Dr. Boulter said she hoped that additional studies will yield ongoing information about hospitalization rates for COVID-19 not only about asthma, but also other diagnoses affecting children in the United States and worldwide.

“It would also be important to see a breakdown of ethnic factors and adverse childhood experiences and how they relate to hospitalization and death from COVID-19,” Dr. Boulter said.

“The results of this study are not surprising, as we have known for a long time that children with severe asthma are more susceptible to severe respiratory viruses,” Francis E. Rushton, MD, a pediatrician in Beaufort, S.C., said in an interview. “But the study is still important, as it helps us determine which children are most urgently in need of protection from COVID-19 in any of its forms,” he emphasized. In particular, the current study underlines the importance of vaccinating children with unstable asthma, Dr. Rushton said.
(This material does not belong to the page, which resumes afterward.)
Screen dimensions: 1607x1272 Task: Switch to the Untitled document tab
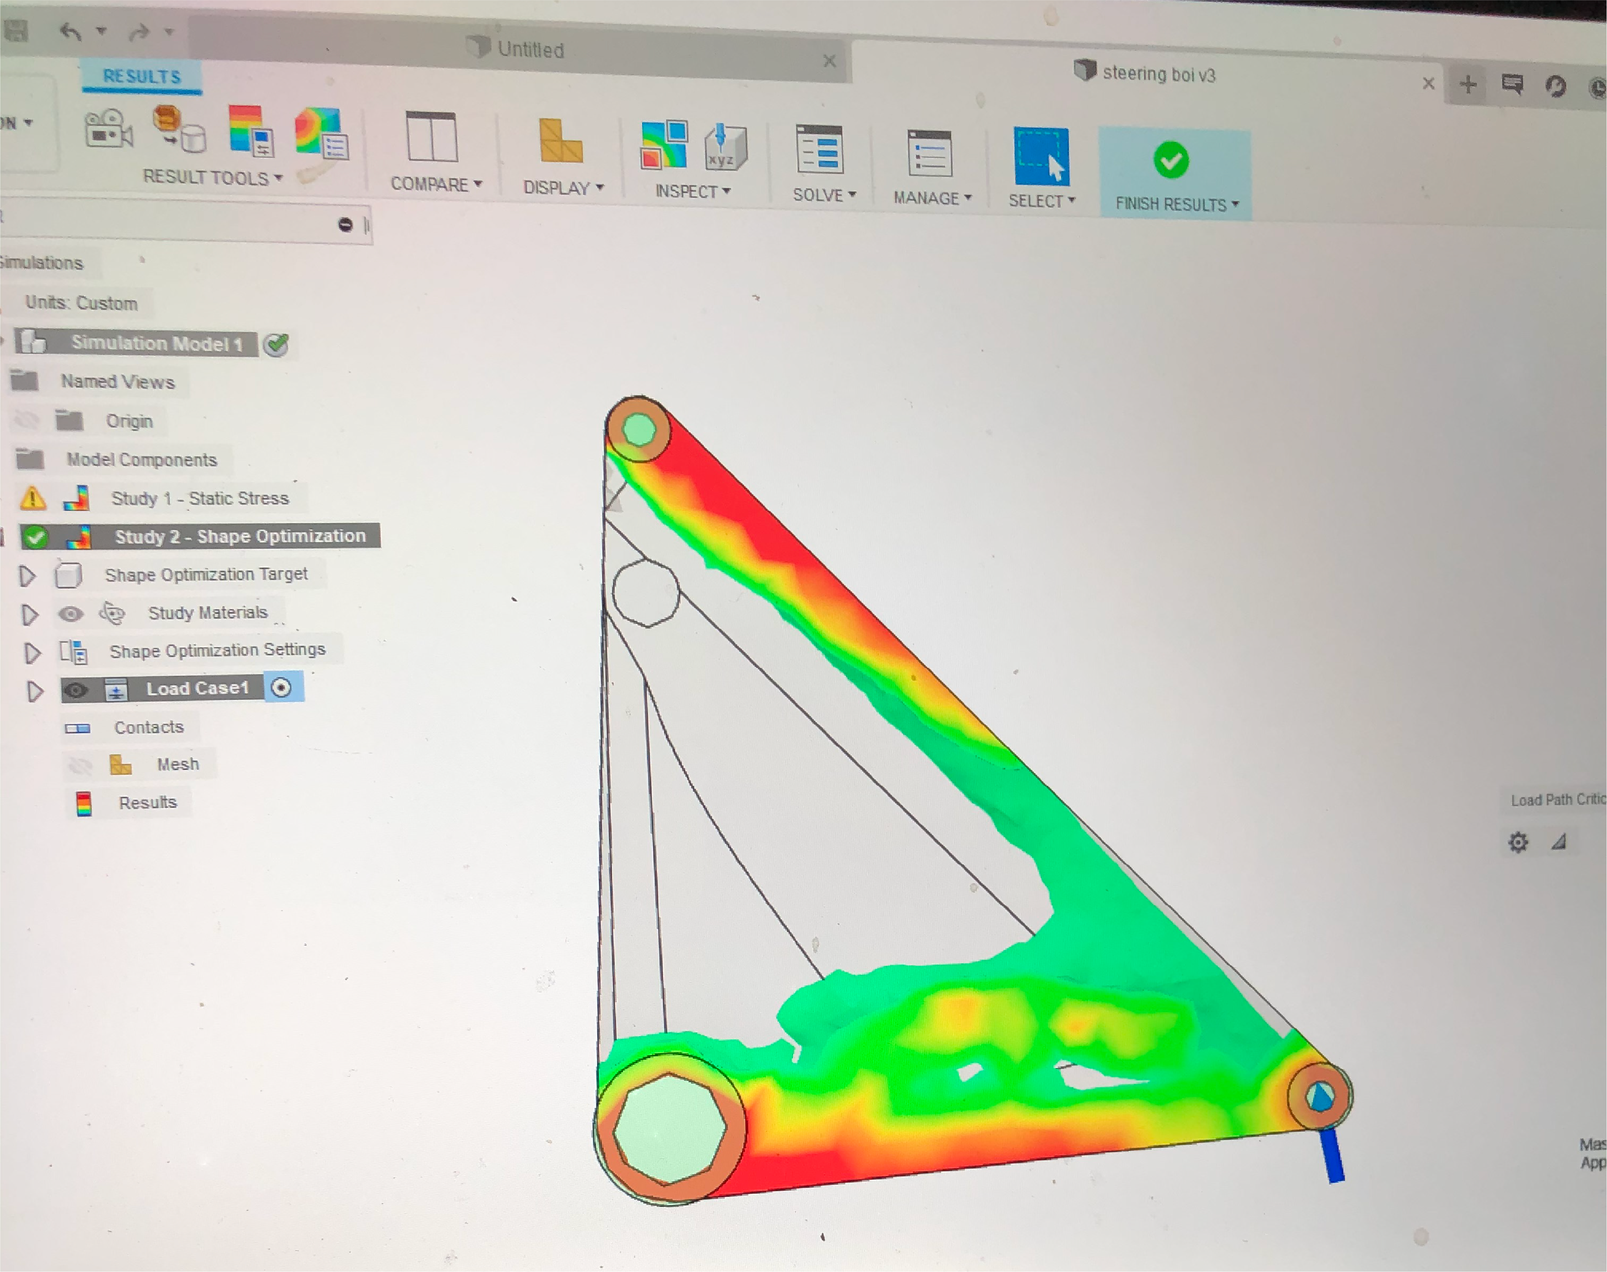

Going forward, “it would be interesting to do additional studies looking at other markers for poor asthma control that could guide our vaccine efforts so that they are focused on those most at risk,” he added.

The study was supported by the UK Research and Innovation (Medical Research Council), Research and Innovation Industrial Strategy Challenge Fund, Health Data Research UK, and the Scottish Government. Lead author Dr. Shi had no financial conflicts to disclose. Dr. Rushton and Dr. Boulter had no financial conflicts to disclose, but each serves on the Editorial Advisory Board of Pediatric News.